IMG_20181027_090457.jpg

Tomávamos o pequeno-almoço, manhãzinha cedo, em Oldrões, Penafiel. Quando, de súbito, a pastelaria entra em alvoroço: tinha chegado lá o famosíssimo Tino de Rans. (Oldrões e Rans são duas freguesias vizinhas.) Foi um momento de política à séria.

Muitos abraços aos cavalheiros, grande troca de beijos com as senhoras presentes. O cidadão Vitorino da Silva irradia simpatia. Cumprimentei-o efusivamente: - sou um seu eleitor - disse-lhe logo.

(Parece que Tino não acreditou. Mas um parceiro, muito das minhas relações, convenceu-o - eu votei nele para as últimas Presidenciais. Monárquico como nasci, sou, e hei de morrer, só o candidato Vitorino da Silva poderia assegurar um mínimo de respeito e coerência por Portugal nesta desastrosa República. E o Tino obteve o mais fantástico resultado eleitoral, ele sozinho.)

Vinha precavido com a sua lista de assinaturas para a formação de um novo partido que almeja. - Desejo cumprir o meu sonho de ser de deputado à AR, - confessou.

Ora, a sinceridade para mim é tudo. A gente conhece as guerras intestinas nos partidos, quando se trata de formar as listas de candidatos ao cargo. Ninguém quer - mas, em boa verdade, todos querem e se guerreiam por tal. O Tino parte do zero - e ouvi-lo no Parlamento é, ou devia ser, a derradeira esperança dos portugueses da Província, em particular, e do Planeta em geral.

Não sei se foi a Oldrões a pé, ou se regressou de táxi a Rans. Sei que o vi, abracei "com afecto", e seguimos ambos, depois, os nossos caminhos. Trouxe os seus papeis. E com a mesma certeza que mandava um Santana Lopes bugiar, eu subscrevo a petição do Tino. Lembrei Marinho Pinto (cruzes!) e mais cresce em mim a crença no Senhor de Rans. Assim como este se despediu desejando apenas que Deus nos acompanhasse na nossa viagem.

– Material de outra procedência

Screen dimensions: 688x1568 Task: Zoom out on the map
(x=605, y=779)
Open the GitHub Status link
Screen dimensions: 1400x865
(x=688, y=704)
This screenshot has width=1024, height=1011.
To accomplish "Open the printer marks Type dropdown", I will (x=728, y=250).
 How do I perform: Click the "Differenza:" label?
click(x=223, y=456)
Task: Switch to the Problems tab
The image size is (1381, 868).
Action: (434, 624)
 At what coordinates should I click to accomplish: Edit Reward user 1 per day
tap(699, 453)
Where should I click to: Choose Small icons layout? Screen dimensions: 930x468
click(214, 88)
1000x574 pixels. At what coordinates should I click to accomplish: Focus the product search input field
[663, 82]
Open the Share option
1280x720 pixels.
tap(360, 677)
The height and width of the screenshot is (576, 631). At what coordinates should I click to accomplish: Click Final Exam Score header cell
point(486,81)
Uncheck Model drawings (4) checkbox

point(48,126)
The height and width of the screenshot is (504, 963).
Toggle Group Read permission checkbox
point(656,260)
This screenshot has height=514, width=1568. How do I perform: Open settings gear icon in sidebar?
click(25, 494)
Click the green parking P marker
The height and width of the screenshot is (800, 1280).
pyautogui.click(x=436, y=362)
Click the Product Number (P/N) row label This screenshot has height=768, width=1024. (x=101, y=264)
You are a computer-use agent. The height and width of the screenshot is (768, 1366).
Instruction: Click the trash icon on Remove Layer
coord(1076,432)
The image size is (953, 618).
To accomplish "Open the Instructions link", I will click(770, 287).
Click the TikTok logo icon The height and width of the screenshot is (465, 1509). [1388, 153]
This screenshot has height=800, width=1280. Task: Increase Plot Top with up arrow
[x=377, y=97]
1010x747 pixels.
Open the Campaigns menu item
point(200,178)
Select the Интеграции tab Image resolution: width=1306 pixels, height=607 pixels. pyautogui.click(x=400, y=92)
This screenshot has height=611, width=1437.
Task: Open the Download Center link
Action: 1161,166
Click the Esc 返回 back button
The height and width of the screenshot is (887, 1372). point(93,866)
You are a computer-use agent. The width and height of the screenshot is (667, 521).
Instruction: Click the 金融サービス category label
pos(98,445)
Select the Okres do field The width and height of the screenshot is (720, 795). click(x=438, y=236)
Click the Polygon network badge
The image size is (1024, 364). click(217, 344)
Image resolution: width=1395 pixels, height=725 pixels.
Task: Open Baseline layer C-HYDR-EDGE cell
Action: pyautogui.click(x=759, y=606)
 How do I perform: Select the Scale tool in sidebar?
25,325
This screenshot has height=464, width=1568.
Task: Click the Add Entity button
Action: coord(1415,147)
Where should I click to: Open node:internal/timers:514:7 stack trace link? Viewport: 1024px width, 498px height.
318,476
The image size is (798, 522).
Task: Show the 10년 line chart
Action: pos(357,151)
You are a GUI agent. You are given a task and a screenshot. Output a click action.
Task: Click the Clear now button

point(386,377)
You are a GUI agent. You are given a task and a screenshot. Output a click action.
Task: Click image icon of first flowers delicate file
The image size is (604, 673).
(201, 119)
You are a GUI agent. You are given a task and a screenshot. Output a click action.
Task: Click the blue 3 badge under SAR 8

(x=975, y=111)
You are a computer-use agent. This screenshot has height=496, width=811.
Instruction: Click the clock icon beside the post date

Para que se saiba, nada do que digo é brincadeira ou ironia. Ver e ouvir este homem na AR, deixando sair pela boca fora o que achar não poder ficar calado, seria (será?) um lavar da alma.  Há muitos minhotos, trasmontanos e beirões a pensar assim. Oxalá nenhum escândalo superveniente anule a meta do cidadão Vitorino da Silva.